2. Ing Madyo Mangun Karso. Di samping memberikan bimbingan dan arahan. Yah, tentu saja sebagai orang tua tak hanya memberikan teladan semata. Tapi juga support akan segala kemampuan anak. Jujur, Faris sendiri belum tampak minatnya. Semua hal dapat menarik minatnya. Hanya mungkin dia punya ketertarikan kuat pada alat transportasi. Nah ini jadi alat buat saya untuk merangsang kognitifnya(tapi tidak pernah dipaksakan). Secara kinestetik juga Faris berkembang paling pesat. Oleh karena itu, saya yang aslinya malas olahraga memacu diri untuk ikut olah tubuh bersama Faris. Fasilitas belajar(bermain) Faris juga terpenuhi dengan baik, karena fasilitasnya ga perlu mahal, hanya perlu kreatifitas orang tua. Alam menyediakan fasilitasnya. Melukis pasir, berenang, menghitung kerikil, main tuang air. Banyak ide permainan murah dan merangsang kecerdasan anak bisa kita ciptakan, karena fasilitas yang mahal itu ada di kreativitas kita sebagai orang tua. Untuk membimbing dan mengasah jiwa pemimpin Faris, untuk awal saya ajarkan untuk menjadi pemimpin diri sendiri dahulu. Faris harus mandiri dan bisa mengendalikan diri dulu baru bisa mengendalikan orang lain. Untuk pola asuh ini saya menganut paham Togeisme alias metode pengasuhan yang disarikan oleh Psikolog bernama (Toge) Aprilianto. Prinsip utamanya adalah berdagang. Jadi dalam tiap kegiatan sosial anak, dia harus punya posisi tawar yang menarik agar mendapatkan apa yang dimaui. Sedari kecil Faris tidak pernah mendapatkan apapun dengan cuma-cuma. Terkesan tega, tapi itu memang sebuah realita. Mana ada orang kasih kita duit tanpa kita berusaha?nah dalm Quran saja disebutkan ‘Tidak akan kuubah nasib suatu kaum, sampai kaum itu mengubahnya sendiri’. Jadi, prinsip berdagang ini sangat diperlukan dalam kehidupan sosial anak, dan kalaupun (Insya Allah) menjadi pemimpin dia tidak akan semena-mena, karena paham ada harga dari semua tindakan.

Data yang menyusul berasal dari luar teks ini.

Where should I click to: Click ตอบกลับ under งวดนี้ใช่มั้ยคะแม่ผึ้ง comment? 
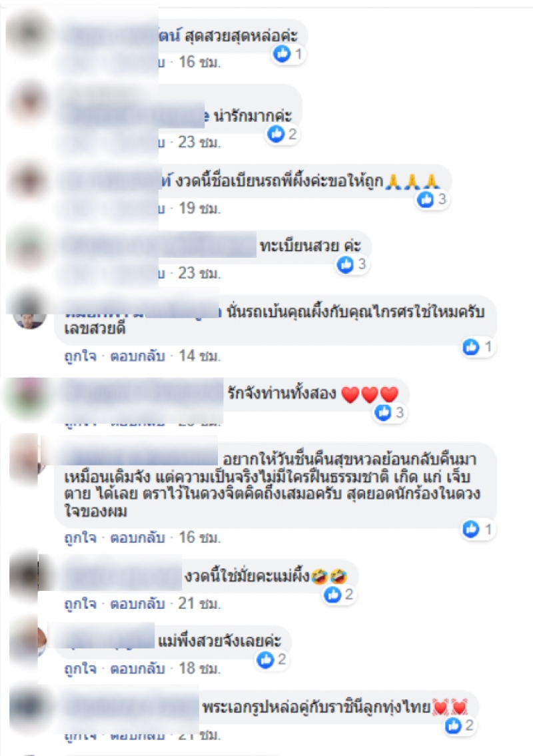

3. Tut Wuri Handayani. Di belakang memberikan dorongan. Saya pribadi belum bisa bercerita tentang teori pendidikan yang terakhir ini. Karena idealnya teori yang terakhir ini dipraktekkan pada anak remaja yang sudah mulai menentukan arah hidupnya. Betapa bila kedua teori sebelumnya benar-benar dipraktekkan, Insya Allah tidak ragu melepas anak, karena akan tiba saatnya menjadi penonton dan mungkin dipimpin anak?why not?